26.10.11 Castanha 4 Comentarios


Na entrada da Ponte de Ferro. S, parou para observar o vendedor de antenas VHF, que com uma desenvoltura de um sermão da montanha vendia o seu “peixe” através dos olhos atentos dos expectadores que viam as maravilhas proporcionadas pela melhoria da imagem oriunda da antena, que convertia os transeuntes em telespectadores encantados pelos raios catódicos mais límpidos que as águas do Capibaribe sob seus pés. S, parou para ver também a novidade, pegou uma embalagem do produto e perguntou quanto custava, ao saber, continuo seu trânsito trôpego e sôfrego através do democrático sol que fustigava as moleiras.

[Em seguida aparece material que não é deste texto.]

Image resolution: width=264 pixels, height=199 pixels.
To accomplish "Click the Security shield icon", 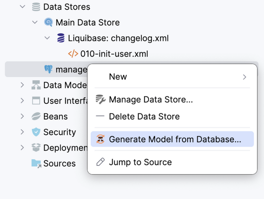I will click(36, 132).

A Ponte de Ferro era um arco-íris de novidades fixas e ambulantes, óculos escuros, cintos, celulares e chips, controles de TV, DVD, cadeados, miçangas e etc. depois de desembocar dessa esteira de ferro e concreto, “Ponte da Amizade” de uma cidade madrasta. S, chega a Rua da Imperatriz Teresa Cristina, colorida como o seu nome nobiliárquico que gestou o buço rosado de Joaquin Nabuco.

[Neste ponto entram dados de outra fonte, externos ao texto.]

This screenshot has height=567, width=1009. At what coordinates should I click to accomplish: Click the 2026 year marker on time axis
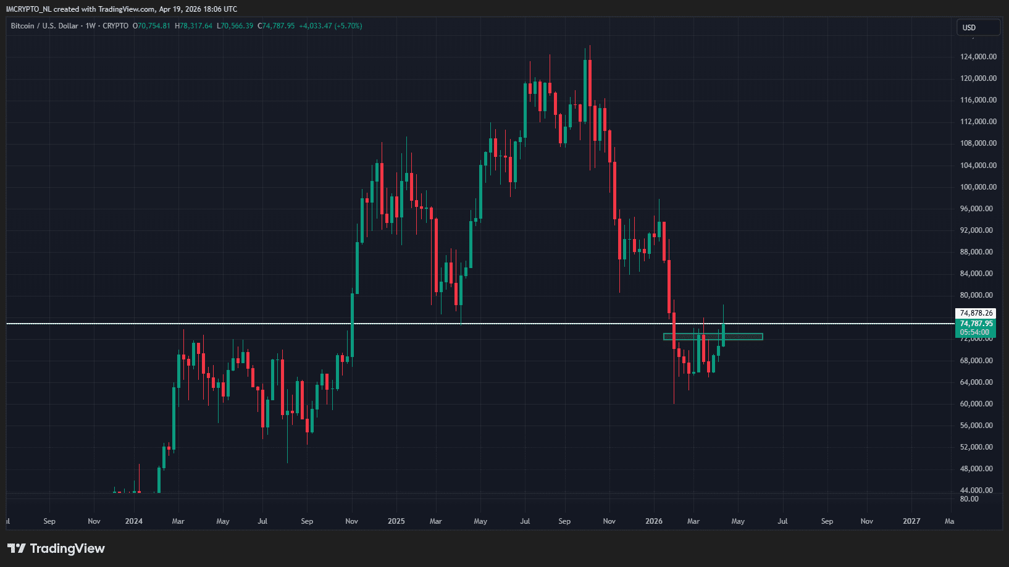(x=653, y=521)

A rua da Imperatriz era um caldeirão étnico de cartões de crédito, vendedores de guloseimas, lanchonetes, lojas, panfletos entregues de mão em mão, ofertas de crediário e etc. S, ao ver todo esse frisson, deu um sorriso discreto e continuo o seu passo até uma multidão que se encontrava aglomerada diante de um grande balaio onde os vendedores de uma loja de calçado jogava de instante em instante sapatos de todo o tipo, como se estivesse dando algum tipo de ração. S, correu abrindo caminho em meio a multidão de braços que se acotovelavam para garimpar a sua perita em forma de alpargata, cujo imperativo categórico era a placa que dizia: 50% de desconto. S, não titubeou e saiu também à procura de seu sapato, como se fosse a Cinderela da Imperatriz.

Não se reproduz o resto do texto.